* Task: The answer must consist solely of the lines from the one containing "The image size is (850, 457)." through the last line of the records below, repeated exactly, with all pictures omitted.

[Collected data entries]
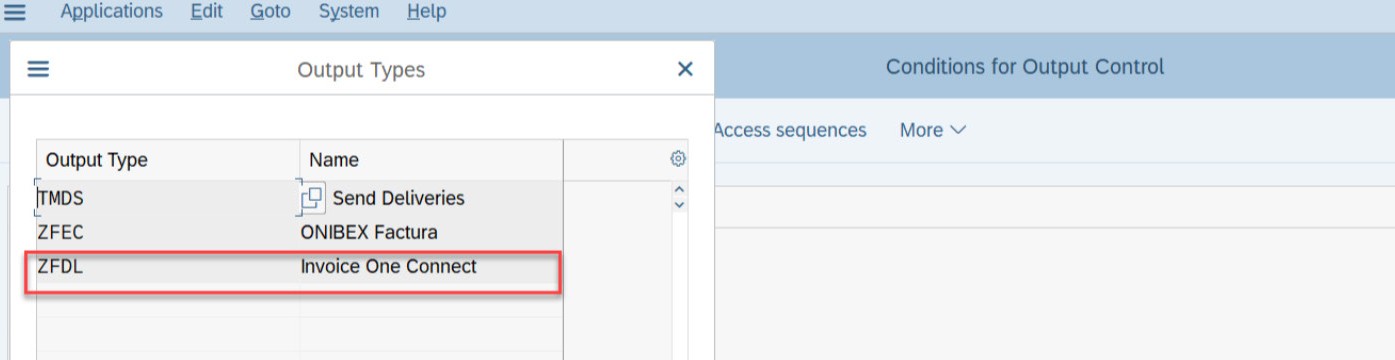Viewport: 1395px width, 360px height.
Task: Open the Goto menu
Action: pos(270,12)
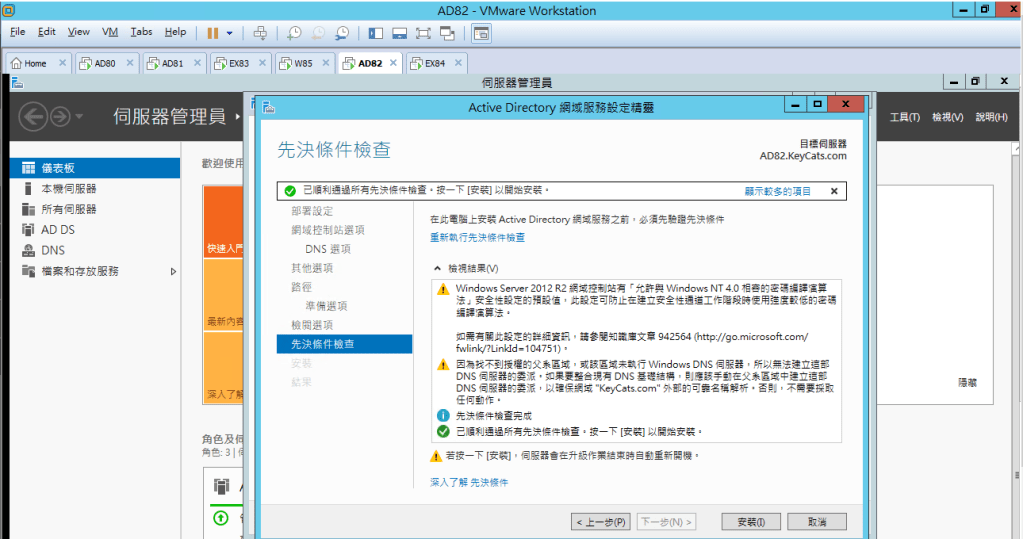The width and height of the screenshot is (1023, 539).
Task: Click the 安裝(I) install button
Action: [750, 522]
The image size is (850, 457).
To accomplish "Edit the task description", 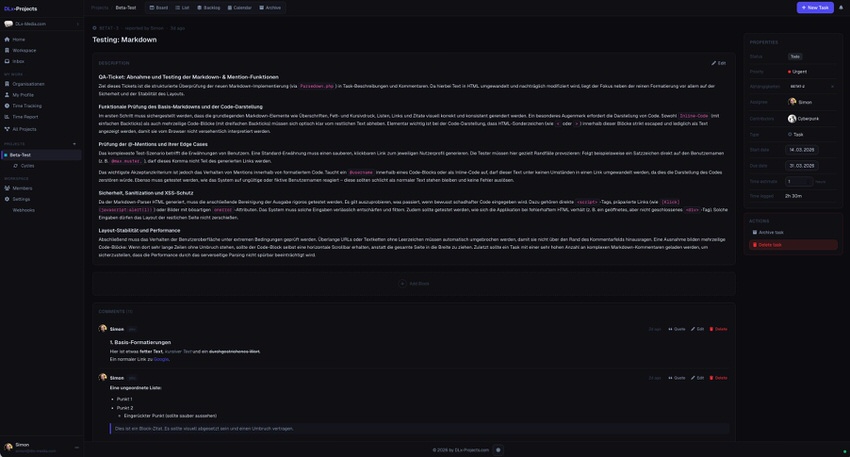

* Result:
The image size is (850, 457).
To accomplish "Edit the task description", 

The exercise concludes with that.